9 – Où ont elle été trouvées jusqu’ici ?

La « souche britannique », B117, aurait été détectée dans au moins 33 pays, Australie, Belgique, Brésil, Canada, Chili, Chine, Danemark, Finlande, France, Allemagne, Islande, Inde, Irlande, Israël, Italie, Japon, Jordanie, Liban, Malte, Pays-Bas, Norvège, Pakistan, Portugal, Singapour, Corée du Sud, Espagne, Suède, Suisse, Taiwan, Turquie, Emirats Arabes Unis, Royaume-Uni et États Unis.

10 – Que surveiller ?

En plus du taux de mortalité de ces nouveaux variants qui arrivera comme toujours avec un certain délai, il faudra surveiller l’évolution des connaissances sur la contagiosité de ces nouveaux variants, mais également sur l’efficacité des vaccins. Il suffirait qu’un seul des nouveaux vaccins autorisés se montre nettement moins efficace contre une seule « nouvelle souche » pour que cela puisse avoir un impact considérable dans la confiance et l’adhésion envers ces nouveaux vaccins et ce à un moment critique de la campagne mondiale de vaccination contre le Sars-Cov-2. Enfin, s’il venait à être démontré qu’une de ces nouvelles souches largement répandue pouvait échapper à plusieurs vaccins, le problème pourrait n’être plus seulement politique mais devenir un véritable défi logistique supplémentaire. En effet quand bien même une « mise à jour » du vaccin dirigée contre une ou plusieurs de ces nouvelles souches pourrait être développée en quelques mois et de façon sûre, le défi logistique et politique n’en resterait pas moins considérable.

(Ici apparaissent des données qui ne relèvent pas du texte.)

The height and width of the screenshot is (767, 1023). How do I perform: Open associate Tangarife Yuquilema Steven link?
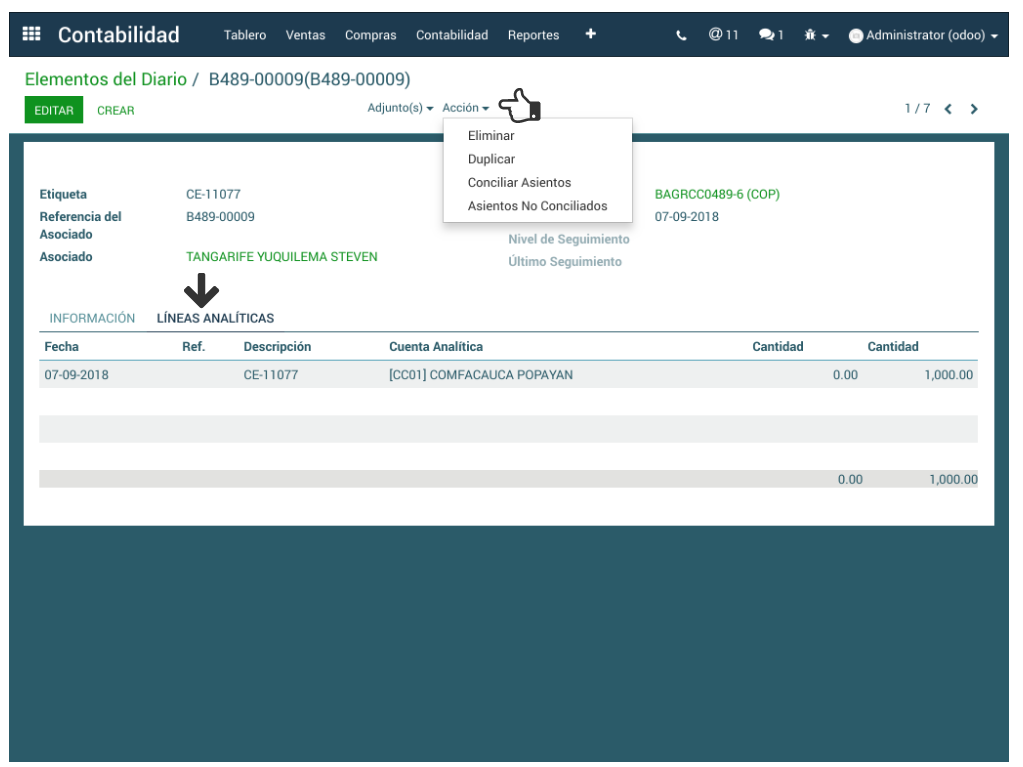tap(281, 257)
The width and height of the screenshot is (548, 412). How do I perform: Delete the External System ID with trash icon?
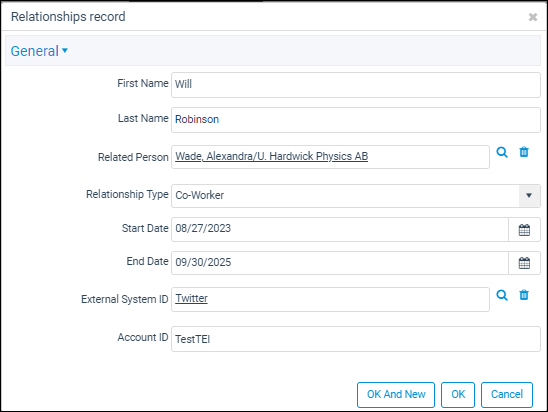point(524,295)
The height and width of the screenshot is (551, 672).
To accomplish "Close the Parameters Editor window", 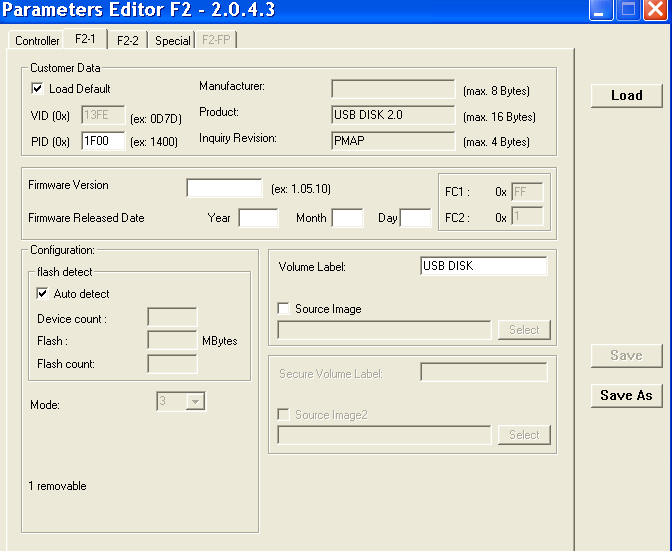I will [x=655, y=11].
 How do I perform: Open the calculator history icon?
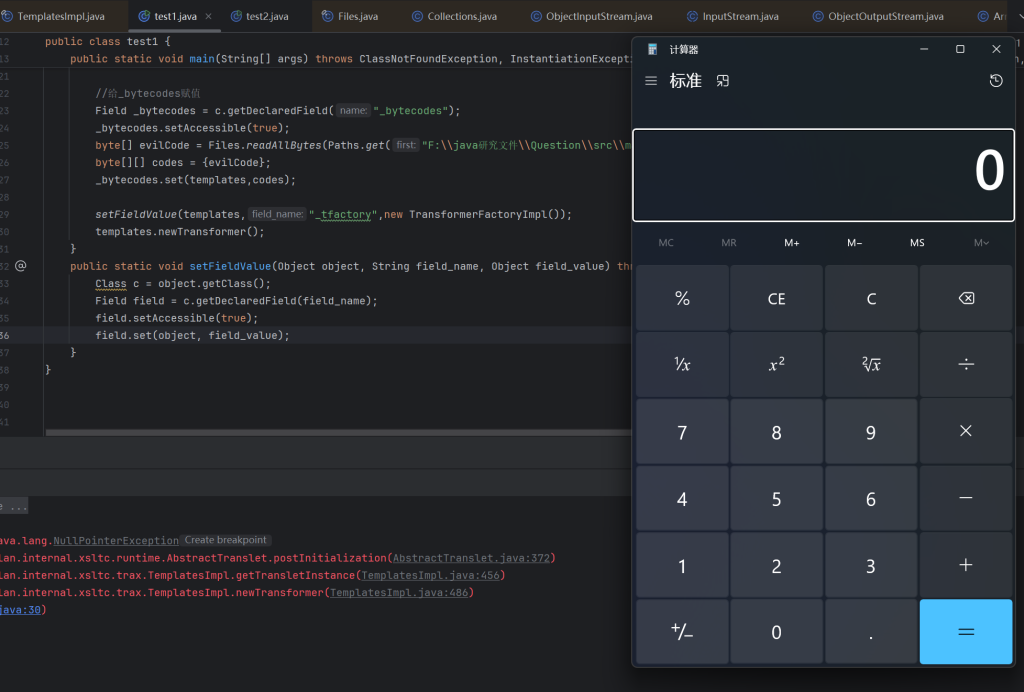[x=996, y=81]
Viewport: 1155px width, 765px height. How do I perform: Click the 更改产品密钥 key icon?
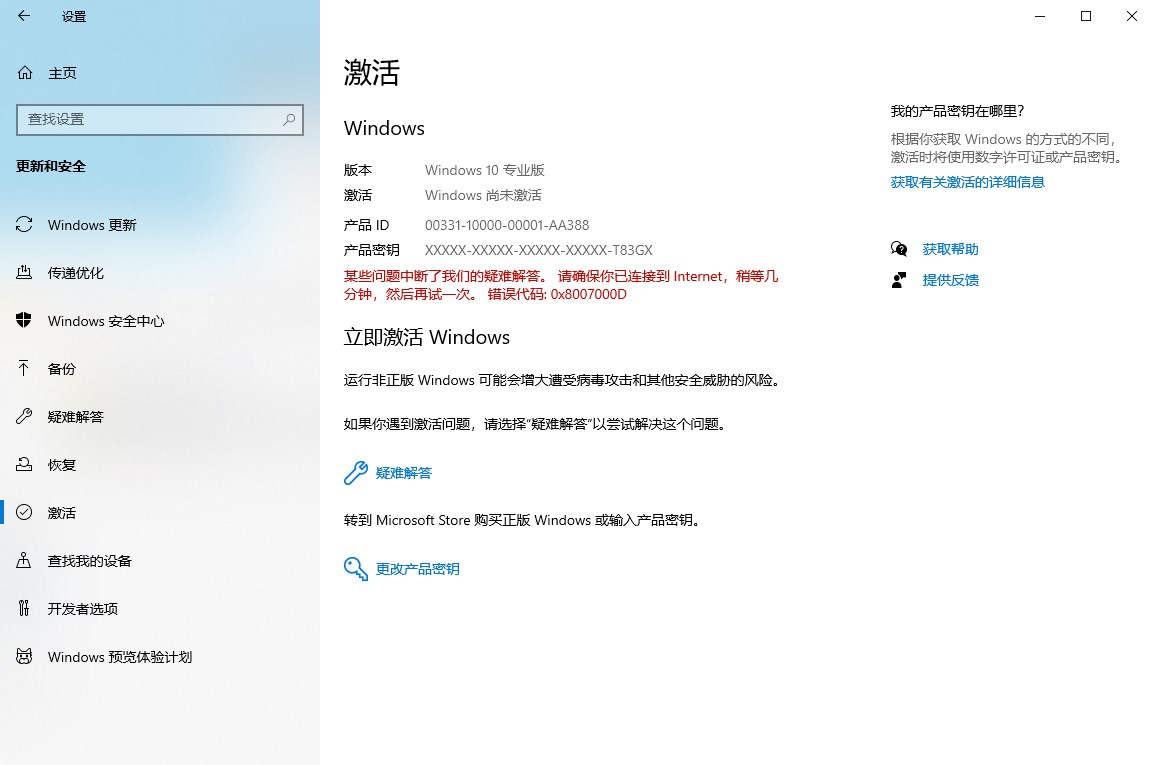tap(355, 569)
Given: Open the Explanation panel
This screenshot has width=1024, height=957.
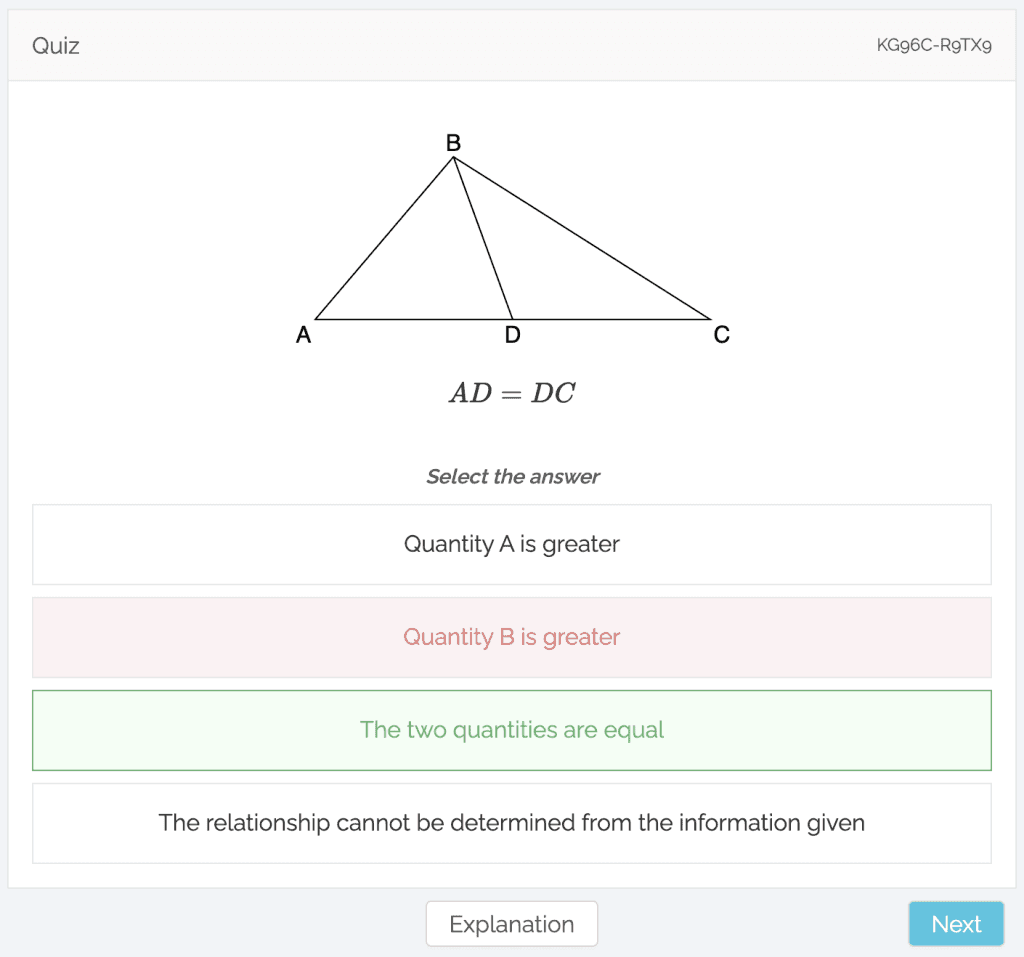Looking at the screenshot, I should click(x=511, y=923).
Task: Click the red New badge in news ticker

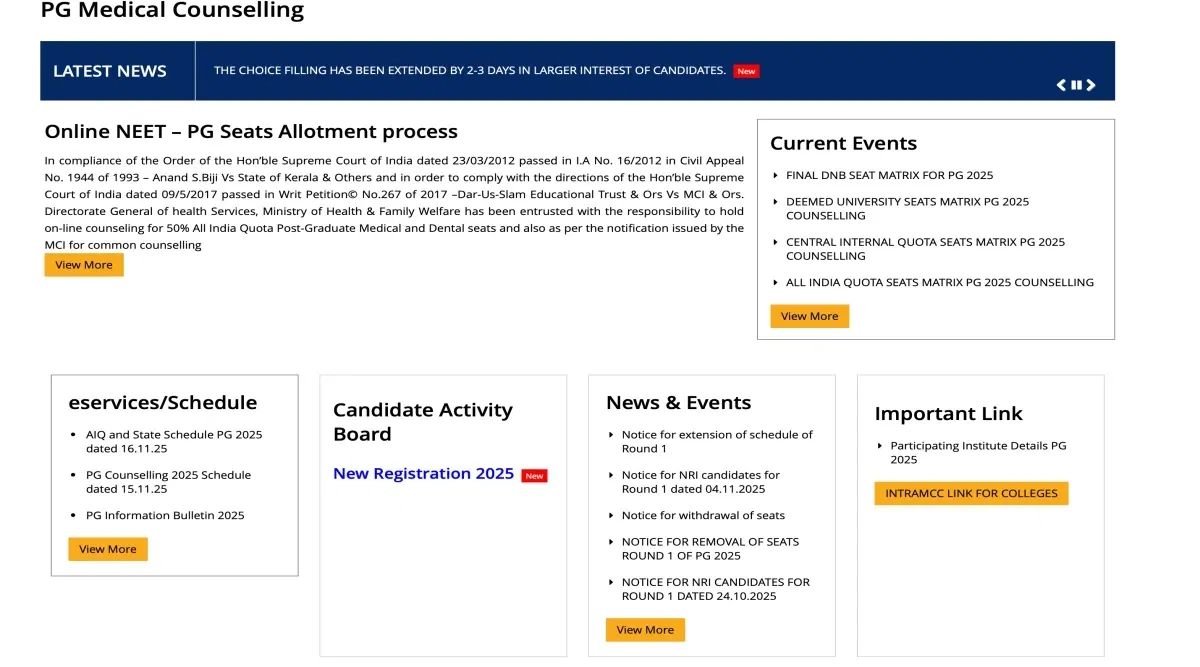Action: tap(746, 71)
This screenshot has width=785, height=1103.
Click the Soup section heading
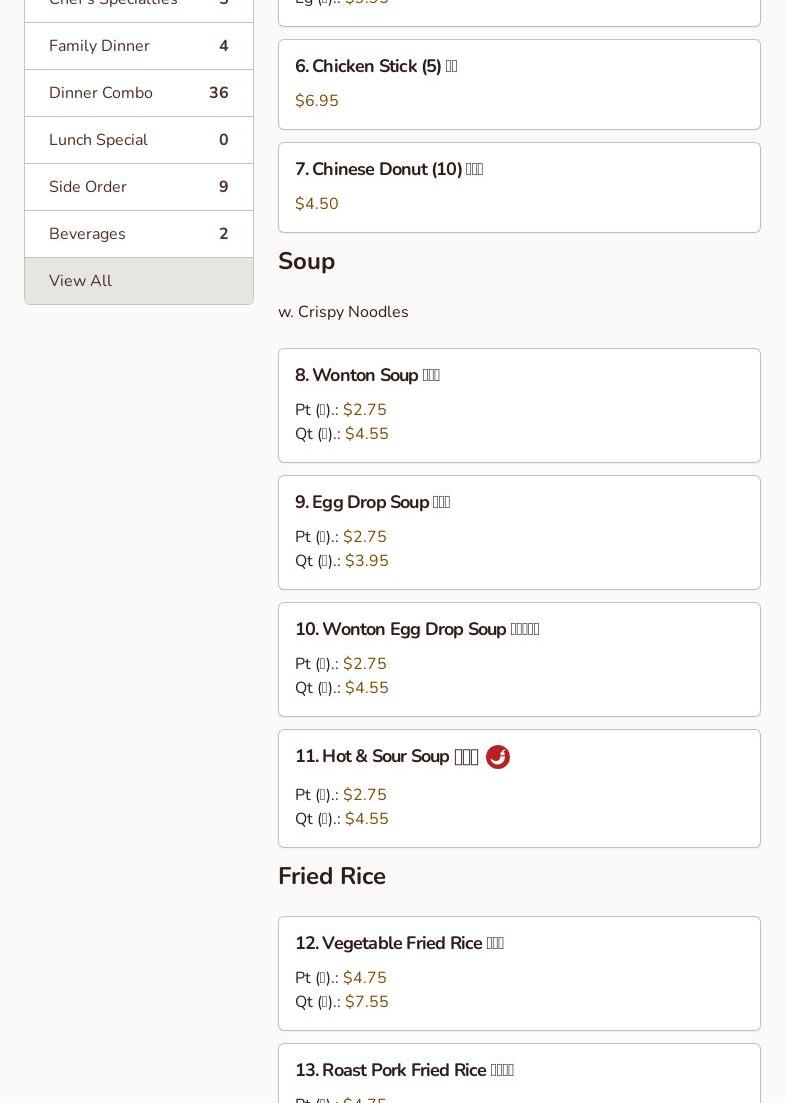point(307,261)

Enfin,en plus de ces nouvelles souches, il faut surveiller l’apparition de « nouvelles nouvelles souches » dérivées de ces « nouvelles souches » mais en y ajoutant encore de nouvelles mutations rendant le virus potentiellement capable d’échapper à l’immunité provoquée par les vaccins actuels, plus mortel, voir encore plus contagieux.

Une chose est sûre, plus le virus circule, plus le virus mute…

Sources
  1. Le site de clivage par la furine est une portion particulière du virus qui sera coupée par une enzyme, la furine, afin de rendre le virus fonctionnel.